Air Transport Central

Getting from here to there by air can be a frustrating experience. Equipment failures, bad weather, even low clouds can set off a chain reaction of flight delays and cancellations at busy airports. The effects of problems at one airport can readily end up affecting airports across the country and around the world. At times, the international air transport system seems poised on the brink of failure.

In this map of the global air transportation network, each dot represents a city and each color corresponds to a community of easily connected cities. Amaral et al/PNAS

Indirectly, the same system also plays a role in the transmission of deadly diseases, such as influenza and, most recently, Severe Acute Respiratory Syndrome (SARS), which passengers can unwittingly carry to new locations before getting ill themselves. Indeed, air travel played an important role in the spread of SARS in March 2003.

Now, Luis Amaral of Northwestern University in Evanston, Ill., and his coworkers have used various mathematical tools to characterize the structure of the worldwide air transportation network and help identify critical points or weak links in the system. They report their findings in the in the May 31 Proceedings of the National Academy of Sciences.

“Just as one cannot fully understand the complex dynamics of ecosystems by looking at simple food chains or the complex behavior in cells by studying isolated biochemical pathways, one cannot fully understand the dynamics of the air transportation system without a ‘holistic’ perspective,” the researchers contend. “Modern ‘network analysis’ provides an ideal framework within which to pursue such a study.”

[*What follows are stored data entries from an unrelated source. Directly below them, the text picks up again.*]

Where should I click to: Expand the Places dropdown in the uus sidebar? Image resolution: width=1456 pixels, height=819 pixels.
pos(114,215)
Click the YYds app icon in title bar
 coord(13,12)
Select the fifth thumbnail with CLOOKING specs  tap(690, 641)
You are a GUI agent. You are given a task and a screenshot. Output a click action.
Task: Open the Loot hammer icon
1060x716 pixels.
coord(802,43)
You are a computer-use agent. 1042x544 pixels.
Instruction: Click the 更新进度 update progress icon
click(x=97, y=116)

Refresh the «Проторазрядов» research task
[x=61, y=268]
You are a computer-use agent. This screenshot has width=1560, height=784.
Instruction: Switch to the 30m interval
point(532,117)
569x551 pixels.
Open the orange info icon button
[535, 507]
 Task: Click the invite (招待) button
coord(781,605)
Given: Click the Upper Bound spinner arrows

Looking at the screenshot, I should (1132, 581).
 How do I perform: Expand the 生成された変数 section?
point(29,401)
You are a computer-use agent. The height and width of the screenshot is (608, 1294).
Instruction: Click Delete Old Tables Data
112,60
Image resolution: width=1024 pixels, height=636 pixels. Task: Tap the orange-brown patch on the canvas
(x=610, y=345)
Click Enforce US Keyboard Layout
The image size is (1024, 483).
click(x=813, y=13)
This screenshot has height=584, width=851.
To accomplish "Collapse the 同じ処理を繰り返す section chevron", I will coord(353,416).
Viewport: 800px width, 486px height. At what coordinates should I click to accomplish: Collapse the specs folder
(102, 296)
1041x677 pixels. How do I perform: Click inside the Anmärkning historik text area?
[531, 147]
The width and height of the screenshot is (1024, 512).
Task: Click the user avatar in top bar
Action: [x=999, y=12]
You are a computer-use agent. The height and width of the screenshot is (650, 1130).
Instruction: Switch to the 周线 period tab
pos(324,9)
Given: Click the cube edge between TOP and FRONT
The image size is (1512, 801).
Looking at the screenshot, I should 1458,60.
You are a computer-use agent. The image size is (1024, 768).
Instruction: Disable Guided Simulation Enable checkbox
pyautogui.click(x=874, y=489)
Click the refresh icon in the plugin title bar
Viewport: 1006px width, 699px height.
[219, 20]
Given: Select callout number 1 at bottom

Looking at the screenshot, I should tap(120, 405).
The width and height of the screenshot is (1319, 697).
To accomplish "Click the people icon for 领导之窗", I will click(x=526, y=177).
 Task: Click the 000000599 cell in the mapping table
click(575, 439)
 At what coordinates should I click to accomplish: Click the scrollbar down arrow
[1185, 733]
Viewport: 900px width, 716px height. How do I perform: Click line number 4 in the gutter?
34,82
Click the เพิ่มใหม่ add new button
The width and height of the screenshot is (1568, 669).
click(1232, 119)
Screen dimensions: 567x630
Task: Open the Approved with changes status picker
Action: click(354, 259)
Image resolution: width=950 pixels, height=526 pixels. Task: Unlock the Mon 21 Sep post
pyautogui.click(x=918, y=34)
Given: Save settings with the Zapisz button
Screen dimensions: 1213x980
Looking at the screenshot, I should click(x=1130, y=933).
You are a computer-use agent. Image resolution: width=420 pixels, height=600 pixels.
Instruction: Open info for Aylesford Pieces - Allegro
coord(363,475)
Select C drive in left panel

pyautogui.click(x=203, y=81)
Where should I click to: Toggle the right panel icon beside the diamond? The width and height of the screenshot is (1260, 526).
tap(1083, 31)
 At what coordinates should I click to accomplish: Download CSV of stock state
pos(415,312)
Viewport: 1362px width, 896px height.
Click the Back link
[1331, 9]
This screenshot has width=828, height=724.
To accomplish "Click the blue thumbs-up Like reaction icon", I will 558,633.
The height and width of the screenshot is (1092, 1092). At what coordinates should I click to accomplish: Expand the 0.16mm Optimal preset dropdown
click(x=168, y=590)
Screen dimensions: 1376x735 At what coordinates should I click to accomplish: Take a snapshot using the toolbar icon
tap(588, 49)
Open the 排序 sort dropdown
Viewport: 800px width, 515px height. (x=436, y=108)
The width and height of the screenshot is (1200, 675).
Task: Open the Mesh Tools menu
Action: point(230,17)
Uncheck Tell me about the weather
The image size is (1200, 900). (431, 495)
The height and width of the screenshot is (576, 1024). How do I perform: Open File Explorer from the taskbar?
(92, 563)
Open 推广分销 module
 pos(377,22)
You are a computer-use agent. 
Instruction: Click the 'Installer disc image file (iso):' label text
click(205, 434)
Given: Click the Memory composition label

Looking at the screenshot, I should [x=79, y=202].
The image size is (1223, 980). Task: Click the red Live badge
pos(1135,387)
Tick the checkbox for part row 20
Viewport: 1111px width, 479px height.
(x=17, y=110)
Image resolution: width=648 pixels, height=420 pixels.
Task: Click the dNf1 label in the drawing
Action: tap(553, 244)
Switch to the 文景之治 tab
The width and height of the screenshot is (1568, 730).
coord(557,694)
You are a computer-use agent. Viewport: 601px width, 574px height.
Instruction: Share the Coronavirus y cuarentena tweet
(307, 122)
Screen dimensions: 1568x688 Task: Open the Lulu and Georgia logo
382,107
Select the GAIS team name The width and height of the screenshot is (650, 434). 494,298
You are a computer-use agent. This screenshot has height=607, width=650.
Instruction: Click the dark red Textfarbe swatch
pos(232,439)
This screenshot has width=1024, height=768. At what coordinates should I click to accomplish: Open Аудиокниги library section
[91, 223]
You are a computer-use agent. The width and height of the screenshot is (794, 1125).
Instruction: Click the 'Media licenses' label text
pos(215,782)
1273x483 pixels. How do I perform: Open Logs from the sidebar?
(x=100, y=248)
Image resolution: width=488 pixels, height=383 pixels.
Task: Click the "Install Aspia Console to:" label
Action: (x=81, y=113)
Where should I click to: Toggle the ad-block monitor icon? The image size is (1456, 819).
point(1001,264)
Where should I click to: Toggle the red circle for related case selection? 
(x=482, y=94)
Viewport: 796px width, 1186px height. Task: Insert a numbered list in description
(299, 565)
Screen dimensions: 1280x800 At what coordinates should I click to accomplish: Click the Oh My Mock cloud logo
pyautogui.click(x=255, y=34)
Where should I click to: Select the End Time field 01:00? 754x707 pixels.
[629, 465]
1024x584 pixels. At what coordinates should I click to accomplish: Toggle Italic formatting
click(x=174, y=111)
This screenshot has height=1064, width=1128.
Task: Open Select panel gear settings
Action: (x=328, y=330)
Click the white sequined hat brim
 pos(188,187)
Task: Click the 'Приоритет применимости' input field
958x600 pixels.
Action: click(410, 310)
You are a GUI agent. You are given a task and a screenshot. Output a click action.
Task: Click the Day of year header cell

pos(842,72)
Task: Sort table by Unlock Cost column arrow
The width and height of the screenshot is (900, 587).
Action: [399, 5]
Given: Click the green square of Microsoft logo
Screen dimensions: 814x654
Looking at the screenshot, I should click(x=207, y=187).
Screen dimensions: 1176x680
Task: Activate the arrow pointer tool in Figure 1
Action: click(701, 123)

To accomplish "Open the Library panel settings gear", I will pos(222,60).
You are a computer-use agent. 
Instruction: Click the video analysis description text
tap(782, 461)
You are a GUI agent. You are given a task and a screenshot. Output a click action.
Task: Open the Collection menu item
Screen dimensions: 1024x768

Amaral and his coworkers analyzed air traffic data for one week in November 2000. The data encompassed more than 500,000 flights between 27,000 pairs of cities worldwide. These links involved more than 800 airlines and 3,883 cities and other locales that have one or more airports with scheduled flights.

The researchers found that the air transport network falls into the same category as other interconnected systems, such as the Internet, in which a few major hubs have many connections and most other nodes have only a few connections. Such a strongly unbalanced system is known as a scale-free, small-world network.

In calculating the average minimum number of flights needed to get from any city to any other city in the world, Amaral and his colleagues discovered that, for all 3,663 cities in the worldwide network, it takes an average of 4.4 flights to travel between any two of these places. For a closely connected subsection of the network that links 719 cities in Asia and the Middle East, the average number is just 3.5 flights.

The most difficult route is getting from Mount Pleasant in the Falkland Islands to Wasu, Papua New Guinea (or vice versa). Such a journey would require 15 separate flights.

It also seems that the busiest hubs, such as Chicago’s O’Hare, aren’t necessarily the most critical for ensuring that the entire system functions smoothly (or that disease outbreaks are thwarted). Certain airports prove to be important gateways, particularly when they serve as conduits between international routes and other, local airports.

In such a model, for example, Pars and Frankfurt have comparable levels of air traffic, but Paris has more connections to different cities. So, Paris is more important for maintaining the world’s airline network connections.

Indeed, Paris ranks at the top of the list of the 25 “most connected” cites. It also tops the list of the “most central” cities in the air transportation system. The “most central” designation is characterized by “betweenness.” The betweenness of a given city is defined as the number of shortest paths connecting any two cities that involve a transfer at the given city.

“Surprisingly, the nodes with more connections are not always the most central in the network,” the researchers note. Despite having relatively few connections, for example, both Anchorage and Port Moresby, Papua New Guinea rank high in the centrality list because they serve as important gateways.

You can view the “connectedness” rankings at http://amaral.northwestern.edu/Press/Guimera-2005-PNAS/table-connectivity.html and the “centrality” rankings at http://amaral.northwestern.edu/Press/Guimera-2005-PNAS/table-centrality.html.

Based on patterns of interconnectivity, the researchers also established the existence of several communities—subparts of the international network—that have particularly close ties.

This “allows us to identify the most efficient ways to engineer the structure of the network,” Amaral and his coworkers suggest. “One can identify which [communities] are poorly connected and the ways to minimize that problem.”

Moreover, they add, cities that connect different communities play a disproportionate role in the propagation of infections such as SARS.